Polage C, Little RR, Rohlfing CL, Cole TG, Roberts WL. Effects of beta thalassemia minor on results of six glycated hemoglobin methods.
Clin Chim Acta 2004;
350:123-8. [PMID:
15530468 DOI:
10.1016/j.cccn.2004.07.015]
[Citation(s) in RCA: 8] [Impact Index Per Article: 0.4] [Reference Citation Analysis] [Abstract] [MESH Headings] [Track Full Text] [Journal Information] [Subscribe] [Scholar Register] [Received: 02/05/2004] [Revised: 07/13/2004] [Accepted: 07/13/2004] [Indexed: 11/23/2022]
Abstract
BACKGROUND
Beta-thalassemia minor (BTM) is a common benign condition that can be present in patients with diabetes mellitus.
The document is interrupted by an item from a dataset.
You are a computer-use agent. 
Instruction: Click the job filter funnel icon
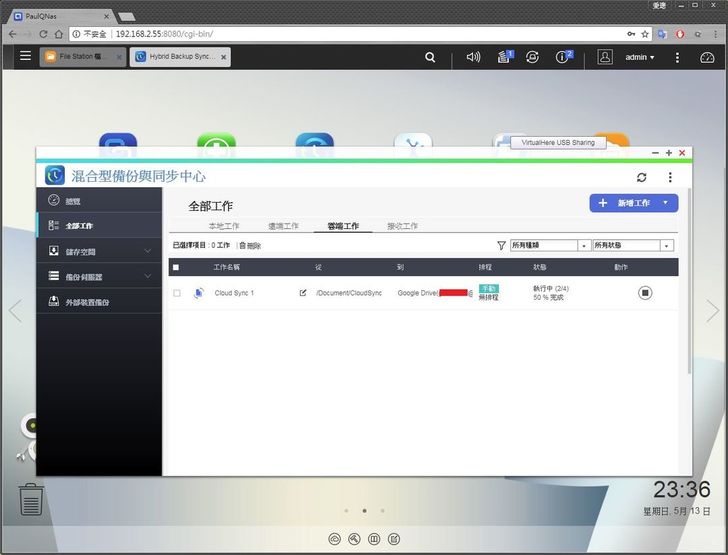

There are conflicting reports about the effect of BTM on glycated hemoglobin (gHb) measurements. We evaluated 6 gHb methods using samples from non-diabetic subjects with BTM.
METHODS
Samples submitted for hemoglobin phenotype analysis were evaluated. A total of 57 samples (30 controls and 27 with BTM) from non-diabetic subjects were selected. GHb analysis was performed by Tosoh A1c 2.2+, Primus CLC 330, Bayer DCA 2000, Beckman Coulter, Synchron CX7 and LX20, and Roche Tina-quant II assays.
RESULTS
The A1c 2.2+, CLC 330, DCA 2000 and Tina-quant II assays showed no statistically significant difference between the control and BTM groups. In contrast, BTM results were significantly higher than controls on the Synchron CX7 analyzer and borderline significant on the Synchron LX20 (p=0.051). Further investigation demonstrated an increase in Synchron %HbA(1c) results with decreasing hemoglobin concentrations.
CONCLUSIONS
In this study using samples from subjects with normal or near-normal gHb, BTM does not affect gHb measurements per se. However, the Synchron methods yielded higher results for samples with lower hemoglobin concentrations, like those that can be seen in BTM. The Synchron method was improved at the end of 2003, which minimized this problem.